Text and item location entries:
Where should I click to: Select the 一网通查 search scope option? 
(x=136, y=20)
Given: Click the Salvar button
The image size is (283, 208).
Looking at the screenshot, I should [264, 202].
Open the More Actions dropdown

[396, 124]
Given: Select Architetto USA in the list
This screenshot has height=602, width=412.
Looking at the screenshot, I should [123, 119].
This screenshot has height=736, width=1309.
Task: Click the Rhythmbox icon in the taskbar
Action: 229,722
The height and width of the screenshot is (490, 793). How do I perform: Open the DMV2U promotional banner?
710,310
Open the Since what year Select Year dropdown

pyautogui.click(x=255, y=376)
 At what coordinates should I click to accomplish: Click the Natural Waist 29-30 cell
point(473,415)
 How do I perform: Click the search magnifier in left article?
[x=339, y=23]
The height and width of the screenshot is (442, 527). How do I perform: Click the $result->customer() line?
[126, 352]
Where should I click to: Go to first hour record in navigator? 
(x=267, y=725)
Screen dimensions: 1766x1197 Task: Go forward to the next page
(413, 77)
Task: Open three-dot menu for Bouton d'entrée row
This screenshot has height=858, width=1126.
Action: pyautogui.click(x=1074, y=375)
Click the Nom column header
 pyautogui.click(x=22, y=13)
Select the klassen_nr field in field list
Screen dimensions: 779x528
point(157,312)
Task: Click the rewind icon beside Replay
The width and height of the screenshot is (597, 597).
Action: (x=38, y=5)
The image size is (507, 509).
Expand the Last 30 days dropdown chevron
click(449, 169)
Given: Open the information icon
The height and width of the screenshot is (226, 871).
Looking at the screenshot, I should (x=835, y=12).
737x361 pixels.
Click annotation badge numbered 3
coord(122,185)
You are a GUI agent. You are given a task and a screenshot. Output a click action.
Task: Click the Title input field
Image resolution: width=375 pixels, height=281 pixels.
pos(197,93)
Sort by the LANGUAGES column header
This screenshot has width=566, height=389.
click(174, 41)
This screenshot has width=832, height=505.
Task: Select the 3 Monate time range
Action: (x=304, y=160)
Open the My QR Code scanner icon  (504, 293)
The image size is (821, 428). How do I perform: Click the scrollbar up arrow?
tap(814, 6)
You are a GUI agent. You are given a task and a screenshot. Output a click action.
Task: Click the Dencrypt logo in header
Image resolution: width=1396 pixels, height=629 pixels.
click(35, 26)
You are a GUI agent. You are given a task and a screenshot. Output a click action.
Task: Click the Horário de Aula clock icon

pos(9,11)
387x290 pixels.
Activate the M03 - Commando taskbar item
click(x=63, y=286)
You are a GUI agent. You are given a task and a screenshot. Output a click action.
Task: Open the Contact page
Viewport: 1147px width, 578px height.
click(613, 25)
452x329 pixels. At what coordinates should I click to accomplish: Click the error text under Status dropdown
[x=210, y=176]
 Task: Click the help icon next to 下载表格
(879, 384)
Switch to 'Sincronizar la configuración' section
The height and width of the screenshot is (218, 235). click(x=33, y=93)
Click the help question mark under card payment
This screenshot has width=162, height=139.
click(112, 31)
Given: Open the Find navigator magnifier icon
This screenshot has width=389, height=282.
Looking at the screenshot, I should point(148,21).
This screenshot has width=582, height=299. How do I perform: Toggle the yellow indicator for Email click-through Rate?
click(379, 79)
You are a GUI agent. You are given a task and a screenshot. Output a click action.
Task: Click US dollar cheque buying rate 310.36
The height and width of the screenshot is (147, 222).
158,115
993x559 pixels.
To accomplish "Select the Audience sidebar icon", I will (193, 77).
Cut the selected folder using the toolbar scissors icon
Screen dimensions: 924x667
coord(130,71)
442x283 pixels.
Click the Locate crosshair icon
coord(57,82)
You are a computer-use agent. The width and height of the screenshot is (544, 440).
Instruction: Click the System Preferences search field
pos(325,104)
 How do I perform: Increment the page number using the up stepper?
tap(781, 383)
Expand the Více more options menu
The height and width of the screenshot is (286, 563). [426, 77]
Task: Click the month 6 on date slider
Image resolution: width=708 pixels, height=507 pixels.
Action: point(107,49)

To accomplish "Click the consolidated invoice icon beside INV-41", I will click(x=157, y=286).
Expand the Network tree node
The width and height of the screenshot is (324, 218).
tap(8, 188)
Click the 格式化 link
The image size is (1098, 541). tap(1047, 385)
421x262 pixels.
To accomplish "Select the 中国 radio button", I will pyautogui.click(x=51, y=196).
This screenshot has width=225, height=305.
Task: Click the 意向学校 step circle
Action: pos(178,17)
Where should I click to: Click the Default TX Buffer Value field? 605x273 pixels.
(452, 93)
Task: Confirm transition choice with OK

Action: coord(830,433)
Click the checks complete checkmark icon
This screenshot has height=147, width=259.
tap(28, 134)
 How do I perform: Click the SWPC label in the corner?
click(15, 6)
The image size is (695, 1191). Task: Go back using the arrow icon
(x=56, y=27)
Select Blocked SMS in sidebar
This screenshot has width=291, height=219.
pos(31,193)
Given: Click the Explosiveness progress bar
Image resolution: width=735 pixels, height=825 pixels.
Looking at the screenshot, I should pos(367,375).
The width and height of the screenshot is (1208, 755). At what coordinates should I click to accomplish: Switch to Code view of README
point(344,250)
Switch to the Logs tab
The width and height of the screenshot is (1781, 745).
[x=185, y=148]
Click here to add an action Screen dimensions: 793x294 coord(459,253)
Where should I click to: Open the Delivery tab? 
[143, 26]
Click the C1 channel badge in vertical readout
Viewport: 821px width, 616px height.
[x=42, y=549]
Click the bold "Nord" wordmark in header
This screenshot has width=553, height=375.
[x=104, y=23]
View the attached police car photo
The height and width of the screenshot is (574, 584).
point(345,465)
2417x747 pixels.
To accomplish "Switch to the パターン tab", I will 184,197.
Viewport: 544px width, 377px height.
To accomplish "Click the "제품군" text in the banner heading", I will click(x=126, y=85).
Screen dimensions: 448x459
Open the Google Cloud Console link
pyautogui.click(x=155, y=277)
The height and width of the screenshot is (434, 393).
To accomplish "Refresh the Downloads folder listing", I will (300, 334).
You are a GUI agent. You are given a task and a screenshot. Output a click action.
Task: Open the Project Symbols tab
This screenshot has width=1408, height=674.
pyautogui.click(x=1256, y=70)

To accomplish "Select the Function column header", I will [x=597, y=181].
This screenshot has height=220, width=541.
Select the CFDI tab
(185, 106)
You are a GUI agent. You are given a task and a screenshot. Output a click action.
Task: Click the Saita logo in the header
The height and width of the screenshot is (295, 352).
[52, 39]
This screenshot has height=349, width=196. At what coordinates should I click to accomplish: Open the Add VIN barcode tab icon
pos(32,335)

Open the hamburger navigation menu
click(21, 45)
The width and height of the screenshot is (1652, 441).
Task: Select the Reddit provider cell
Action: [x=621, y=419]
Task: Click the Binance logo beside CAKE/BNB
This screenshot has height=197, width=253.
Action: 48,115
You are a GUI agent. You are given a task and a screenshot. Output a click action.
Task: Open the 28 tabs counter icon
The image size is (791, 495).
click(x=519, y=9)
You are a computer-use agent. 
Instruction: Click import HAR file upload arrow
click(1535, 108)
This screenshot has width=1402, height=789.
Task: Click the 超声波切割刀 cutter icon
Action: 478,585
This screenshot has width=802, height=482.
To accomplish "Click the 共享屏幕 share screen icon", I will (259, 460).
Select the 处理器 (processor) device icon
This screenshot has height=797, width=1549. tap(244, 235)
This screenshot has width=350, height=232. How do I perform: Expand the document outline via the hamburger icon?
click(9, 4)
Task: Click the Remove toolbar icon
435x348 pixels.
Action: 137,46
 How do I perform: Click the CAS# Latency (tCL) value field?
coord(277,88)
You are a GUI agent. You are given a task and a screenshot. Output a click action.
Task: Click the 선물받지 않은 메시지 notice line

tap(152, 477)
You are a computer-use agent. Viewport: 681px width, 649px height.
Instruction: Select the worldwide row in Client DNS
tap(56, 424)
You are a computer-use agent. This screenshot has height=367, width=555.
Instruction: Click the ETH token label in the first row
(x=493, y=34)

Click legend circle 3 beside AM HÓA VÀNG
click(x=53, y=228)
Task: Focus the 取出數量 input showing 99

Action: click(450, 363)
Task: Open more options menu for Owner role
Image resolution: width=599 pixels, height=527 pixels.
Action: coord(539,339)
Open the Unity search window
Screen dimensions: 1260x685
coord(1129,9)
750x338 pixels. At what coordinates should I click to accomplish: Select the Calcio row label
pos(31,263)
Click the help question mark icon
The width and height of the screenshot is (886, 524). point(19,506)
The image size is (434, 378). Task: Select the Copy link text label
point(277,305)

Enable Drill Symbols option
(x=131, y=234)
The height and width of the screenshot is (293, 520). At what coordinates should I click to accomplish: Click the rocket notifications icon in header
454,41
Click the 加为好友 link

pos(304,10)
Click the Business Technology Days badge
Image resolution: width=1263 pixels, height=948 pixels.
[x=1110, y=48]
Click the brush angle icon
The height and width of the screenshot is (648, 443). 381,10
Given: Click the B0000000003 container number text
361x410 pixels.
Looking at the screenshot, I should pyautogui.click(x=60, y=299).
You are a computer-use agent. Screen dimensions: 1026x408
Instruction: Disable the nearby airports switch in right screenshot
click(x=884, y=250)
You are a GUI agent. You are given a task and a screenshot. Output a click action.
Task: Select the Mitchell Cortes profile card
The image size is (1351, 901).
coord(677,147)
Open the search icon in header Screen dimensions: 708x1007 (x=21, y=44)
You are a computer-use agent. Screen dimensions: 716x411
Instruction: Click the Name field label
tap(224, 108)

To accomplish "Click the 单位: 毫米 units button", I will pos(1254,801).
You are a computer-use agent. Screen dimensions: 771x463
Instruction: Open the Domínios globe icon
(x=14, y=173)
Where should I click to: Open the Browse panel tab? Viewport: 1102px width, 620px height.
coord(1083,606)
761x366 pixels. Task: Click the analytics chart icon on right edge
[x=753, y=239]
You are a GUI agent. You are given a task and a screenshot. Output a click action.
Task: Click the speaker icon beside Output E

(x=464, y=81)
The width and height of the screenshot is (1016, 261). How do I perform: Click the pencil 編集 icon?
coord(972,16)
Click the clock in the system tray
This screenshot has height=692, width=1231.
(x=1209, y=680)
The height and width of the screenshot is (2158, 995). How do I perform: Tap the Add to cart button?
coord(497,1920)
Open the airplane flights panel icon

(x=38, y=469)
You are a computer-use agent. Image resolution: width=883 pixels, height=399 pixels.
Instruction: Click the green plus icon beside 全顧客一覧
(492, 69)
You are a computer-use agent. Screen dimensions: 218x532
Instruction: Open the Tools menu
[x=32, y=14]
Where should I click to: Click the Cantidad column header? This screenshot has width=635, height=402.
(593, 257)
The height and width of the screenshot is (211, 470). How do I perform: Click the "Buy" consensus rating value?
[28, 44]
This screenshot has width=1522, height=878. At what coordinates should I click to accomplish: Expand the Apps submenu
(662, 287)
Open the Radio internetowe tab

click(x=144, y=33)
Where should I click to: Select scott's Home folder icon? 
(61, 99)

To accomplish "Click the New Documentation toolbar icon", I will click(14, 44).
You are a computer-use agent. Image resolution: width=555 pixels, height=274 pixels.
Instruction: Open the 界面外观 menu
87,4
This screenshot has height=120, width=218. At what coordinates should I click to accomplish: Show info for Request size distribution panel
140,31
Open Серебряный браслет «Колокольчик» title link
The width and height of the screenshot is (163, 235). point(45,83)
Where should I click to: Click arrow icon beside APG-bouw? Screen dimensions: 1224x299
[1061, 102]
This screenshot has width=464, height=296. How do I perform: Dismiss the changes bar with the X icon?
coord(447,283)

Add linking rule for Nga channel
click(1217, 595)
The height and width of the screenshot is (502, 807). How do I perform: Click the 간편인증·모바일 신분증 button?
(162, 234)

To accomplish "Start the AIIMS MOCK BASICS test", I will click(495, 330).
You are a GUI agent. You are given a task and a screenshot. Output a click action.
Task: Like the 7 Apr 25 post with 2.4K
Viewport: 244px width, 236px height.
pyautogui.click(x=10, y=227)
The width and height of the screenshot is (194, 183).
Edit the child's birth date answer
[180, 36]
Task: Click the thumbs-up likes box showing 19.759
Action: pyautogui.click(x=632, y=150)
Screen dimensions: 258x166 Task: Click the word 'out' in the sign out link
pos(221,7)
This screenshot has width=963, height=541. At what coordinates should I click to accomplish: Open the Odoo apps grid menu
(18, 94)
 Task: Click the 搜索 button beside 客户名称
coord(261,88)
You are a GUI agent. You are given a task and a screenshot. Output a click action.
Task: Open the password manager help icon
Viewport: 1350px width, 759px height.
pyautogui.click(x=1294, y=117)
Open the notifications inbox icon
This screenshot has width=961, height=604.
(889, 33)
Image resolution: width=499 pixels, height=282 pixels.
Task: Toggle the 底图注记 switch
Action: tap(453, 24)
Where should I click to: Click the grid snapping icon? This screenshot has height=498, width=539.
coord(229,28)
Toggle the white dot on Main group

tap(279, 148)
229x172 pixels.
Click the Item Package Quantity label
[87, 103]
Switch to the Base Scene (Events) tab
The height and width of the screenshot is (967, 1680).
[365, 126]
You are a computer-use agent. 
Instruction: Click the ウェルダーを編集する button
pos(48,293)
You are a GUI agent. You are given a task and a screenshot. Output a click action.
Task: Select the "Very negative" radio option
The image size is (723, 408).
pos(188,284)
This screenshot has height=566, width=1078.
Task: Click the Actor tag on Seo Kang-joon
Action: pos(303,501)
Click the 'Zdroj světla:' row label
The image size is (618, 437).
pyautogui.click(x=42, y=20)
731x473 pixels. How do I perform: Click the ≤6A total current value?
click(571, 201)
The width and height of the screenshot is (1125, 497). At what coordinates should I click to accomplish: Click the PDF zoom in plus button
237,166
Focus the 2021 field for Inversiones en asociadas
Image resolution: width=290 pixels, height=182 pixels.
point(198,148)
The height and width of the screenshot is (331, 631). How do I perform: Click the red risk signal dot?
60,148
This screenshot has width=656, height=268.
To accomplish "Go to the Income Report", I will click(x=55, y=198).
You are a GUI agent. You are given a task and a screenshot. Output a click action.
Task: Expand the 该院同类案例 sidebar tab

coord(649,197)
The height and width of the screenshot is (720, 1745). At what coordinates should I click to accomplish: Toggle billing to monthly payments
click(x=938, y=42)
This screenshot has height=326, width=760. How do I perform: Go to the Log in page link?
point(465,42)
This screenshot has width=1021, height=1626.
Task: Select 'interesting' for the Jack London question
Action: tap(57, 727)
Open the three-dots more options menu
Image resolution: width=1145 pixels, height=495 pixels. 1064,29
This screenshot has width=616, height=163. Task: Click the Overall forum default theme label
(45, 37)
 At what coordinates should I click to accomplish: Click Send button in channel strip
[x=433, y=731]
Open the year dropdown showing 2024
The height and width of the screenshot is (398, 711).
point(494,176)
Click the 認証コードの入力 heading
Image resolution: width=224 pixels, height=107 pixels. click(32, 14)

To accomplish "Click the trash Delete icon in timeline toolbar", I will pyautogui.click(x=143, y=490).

▸ WORK TO BE COMPLETED:
Put the rows that begin with the line containing "Task: Click the Remove toolbar icon" and end with the line containing "coord(677,147)" into a numbered list, leaving out any blank lines. Include both of those lines.

▸ RESULT OF THE EXERCISE:
1. Task: Click the Remove toolbar icon
2. 435x348 pixels.
3. Action: 137,46
4.  How do I perform: Click the CAS# Latency (tCL) value field?
5. coord(277,88)
6. You are a GUI agent. You are given a task and a screenshot. Output a click action.
7. Task: Click the 선물받지 않은 메시지 notice line
8. tap(152, 477)
9. You are a computer-use agent. Viewport: 681px width, 649px height.
10. Instruction: Select the worldwide row in Client DNS
11. tap(56, 424)
12. You are a computer-use agent. This screenshot has height=367, width=555.
13. Instruction: Click the ETH token label in the first row
14. (x=493, y=34)
15. Click legend circle 3 beside AM HÓA VÀNG
16. click(x=53, y=228)
17. Task: Focus the 取出數量 input showing 99
18. Action: click(450, 363)
19. Task: Open more options menu for Owner role
20. Image resolution: width=599 pixels, height=527 pixels.
21. Action: coord(539,339)
22. Open the Unity search window
23. Screen dimensions: 1260x685
24. coord(1129,9)
25. 750x338 pixels. At what coordinates should I click to accomplish: Select the Calcio row label
26. pos(31,263)
27. Click the help question mark icon
28. The width and height of the screenshot is (886, 524). point(19,506)
29. The image size is (434, 378). Task: Select the Copy link text label
30. point(277,305)
31. Enable Drill Symbols option
32. (x=131, y=234)
33. The height and width of the screenshot is (293, 520). At what coordinates should I click to accomplish: Click the rocket notifications icon in header
34. 454,41
35. Click the 加为好友 link
36. pos(304,10)
37. Click the Business Technology Days badge
38. Image resolution: width=1263 pixels, height=948 pixels.
39. [x=1110, y=48]
40. Click the brush angle icon
41. The height and width of the screenshot is (648, 443). 381,10
42. Given: Click the B0000000003 container number text
43. 361x410 pixels.
44. Looking at the screenshot, I should pyautogui.click(x=60, y=299).
45. You are a computer-use agent. Screen dimensions: 1026x408
46. Instruction: Disable the nearby airports switch in right screenshot
47. click(x=884, y=250)
48. You are a GUI agent. You are given a task and a screenshot. Output a click action.
49. Task: Select the Mitchell Cortes profile card
50. The image size is (1351, 901).
51. coord(677,147)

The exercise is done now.